Effect of kinin B2 receptor ablation on skeletal muscle development and myostatin gene expression

Bradykinin (BK) is an active peptide that binds to the kinin B2 receptor and induces biological events during the development and adult life. In this study we aimed to investigate the effect of kinin B2 receptor ablation in the postnatal skeletal muscle development and body composition in adult life. For studies of skeletal muscle development, control (C57Bl6 – WT) and B2 receptor knockout mice (B2-/-) were sacrificed at 15, 30 and 90 days after birth, the gastrocnemius skeletal muscle was weighed and myostatin gene expression evaluated by real time PCR. For energy balance determination, data from control and B2-/- at 90 and 120 days were collected by calorimetric method.
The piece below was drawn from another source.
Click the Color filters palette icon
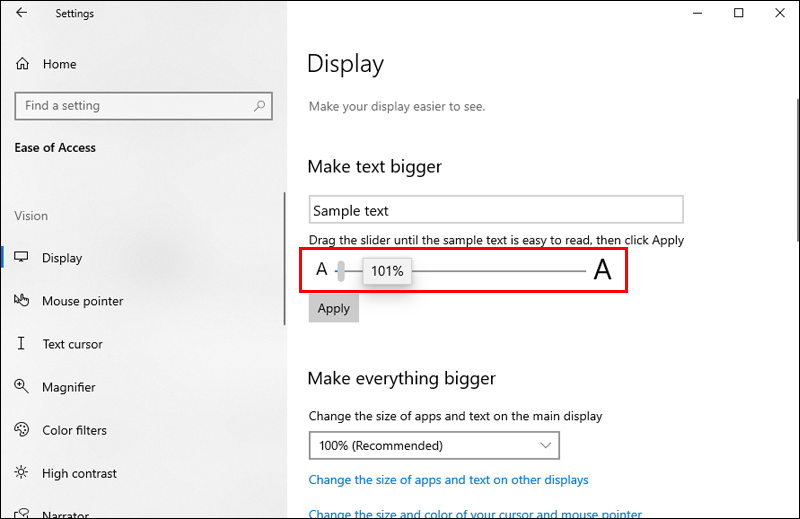This screenshot has width=800, height=519. 21,430
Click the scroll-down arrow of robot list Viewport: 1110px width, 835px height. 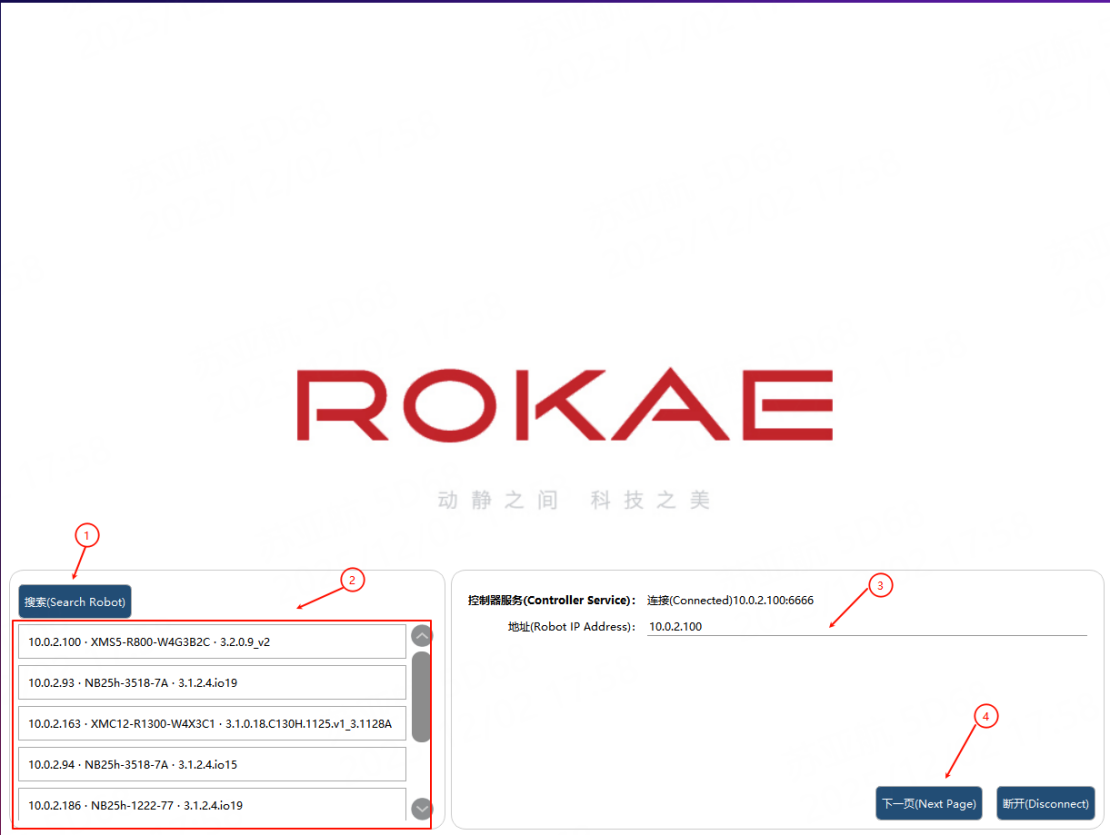422,808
Body composition at 120 days was determined by chloroform–methanol (total body fat) and Lowry-modified method (total body protein). The results show that B2-/- have significantly increased total body weight at 15, 30 and 90 days of life, when compared to WT. The weight of the gastrocnemius skeletal muscle was also significantly increased at 30 and 90 days of life. Body composition analyses revealed that B2-/- mice exhibit more total corporal protein and less total corporal fat. Energy balance revealed that B2-/- have increased metabolizable energy intake and energy expenditure when compared to control mice, resulting in a lower energy gain. Interestingly, myostatin mRNA expression was significantly decreased in 15 and 30 days old B2-/- mice and after icatibant treatment of WT adult mice for 5 days. In conclusion, together our results show that kinin B2 receptor deletion increases lean mass, reduces fat mass and improves metabolism efficiency in mice. The mechanism involved in this phenotype could be related to the reduction of myostatin gene expression during postnatal life.